Interdental brushes come in different thicknesses, so you can pick the best size for getting in between teeth and in between braces. Just like a regular toothbrush, you should replace the head every 3 months or when there is obvious wear.
Flossing with Braces
Flossing every day is especially important when you wear braces. Daily flossing removes plaque that can hide between teeth and underneath wires in your mouth. Waxed floss is the best choice for people with braces, as it is less likely to tear on wires or brackets.
Traditional flossing techniques can be tough with braces blocking the spaces between teeth. Many people with dental braces use a floss threader for a more thorough cleaning. This simple, soft plastic tool works the same way the eye of a needle does to pull a thread. A floss threader allows you easily to get behind arch wires and effectively clean between teeth.
Using a Waterpik
Specialized devices that blast a steady, high-pressure stream of water into your mouth are a great alternative to traditional floss. Also known as water jets or water flossers, a Waterpik sprays pressurized water in a narrow stream that can be targeted at specific areas of your mouth. They are great for dislodging matter and reaching awkward places in your teeth.
Waterpiks can be a little messy, but will probably save you time cleaning your teeth if you have braces. They can vary in price and capabilities but are generally easy to use and risk-free.
Pair With Professional Care
Biannual professional teeth cleanings are a vital part of good oral health. Wearing braces makes this all the more necessary. Your dental hygienist provides another layer of security when it comes to removing plaque and tartar in those tight spaces around your braces.
Shine When the Braces Come Off
Perhaps the best part about wearing braces is the first day you get to show off your beautiful, corrected teeth, braces-free! Help make this a special moment by taking care of your teeth before the braces come off.

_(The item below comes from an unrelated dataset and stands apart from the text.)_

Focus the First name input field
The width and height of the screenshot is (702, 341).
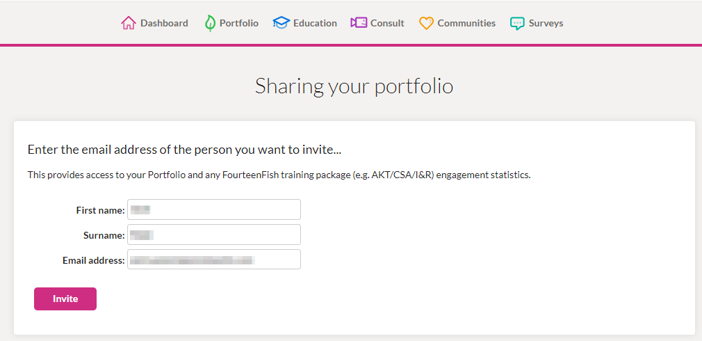coord(214,209)
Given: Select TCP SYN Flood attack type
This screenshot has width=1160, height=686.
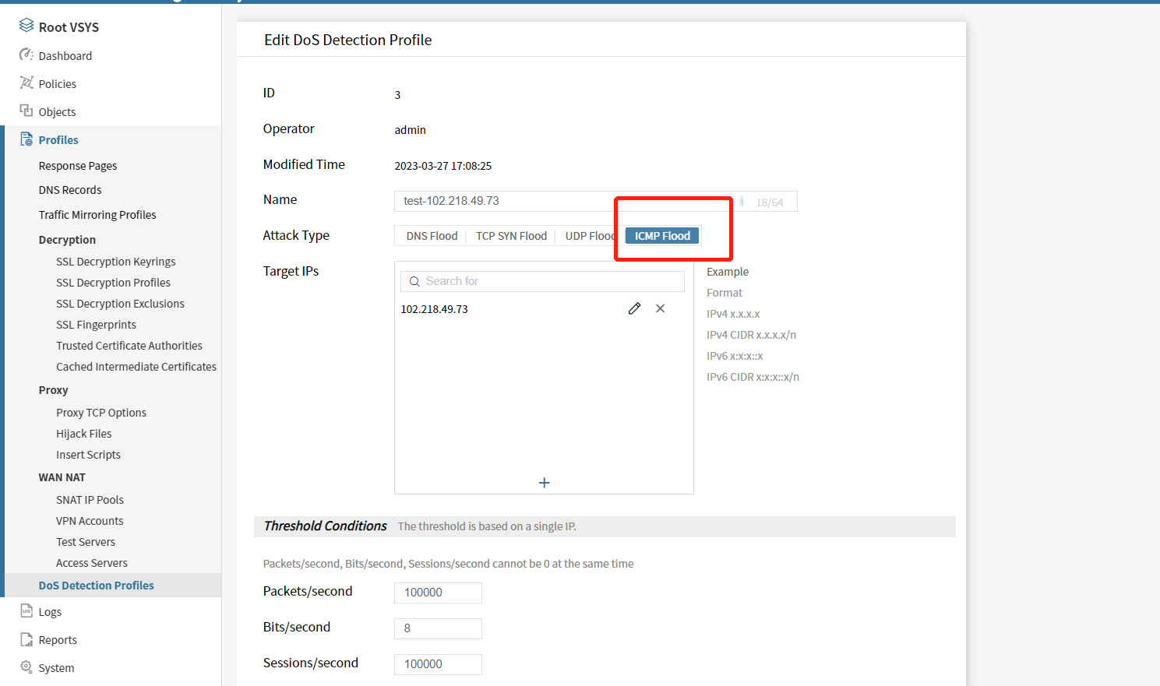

Professional dental cleanings keep you on a hygiene routine. During these sessions, a dental hygienist can survey your habits and make recommendations for improved teeth cleaning. You don’t want to swap braces and brackets for damaged gums and discoloured teeth.
Trust the Process
Wearing braces will mean taking an extra level of effort to maintain clean, healthy teeth. But the difference will be obvious when the braces come off and you have a sparkling new smile.
- Brush and floss regularly. This means brushing twice a day and flossing every day.
- Get the tools that make cleaning around braces easier. Floss threaders and interdental brushes are very affordable and can be found at most drugstores.
- Schedule regular teeth cleaning appointments with your dentist. These sessions are in complement to any orthodontic treatments and focus on removing plaque and tartar.
Following these guidelines will help ensure that you prevent gum disease while you wear braces. Teeth re-alignment can be a long process that will ultimately improve the way you function and feel. Keeping your teeth clean is the easy part.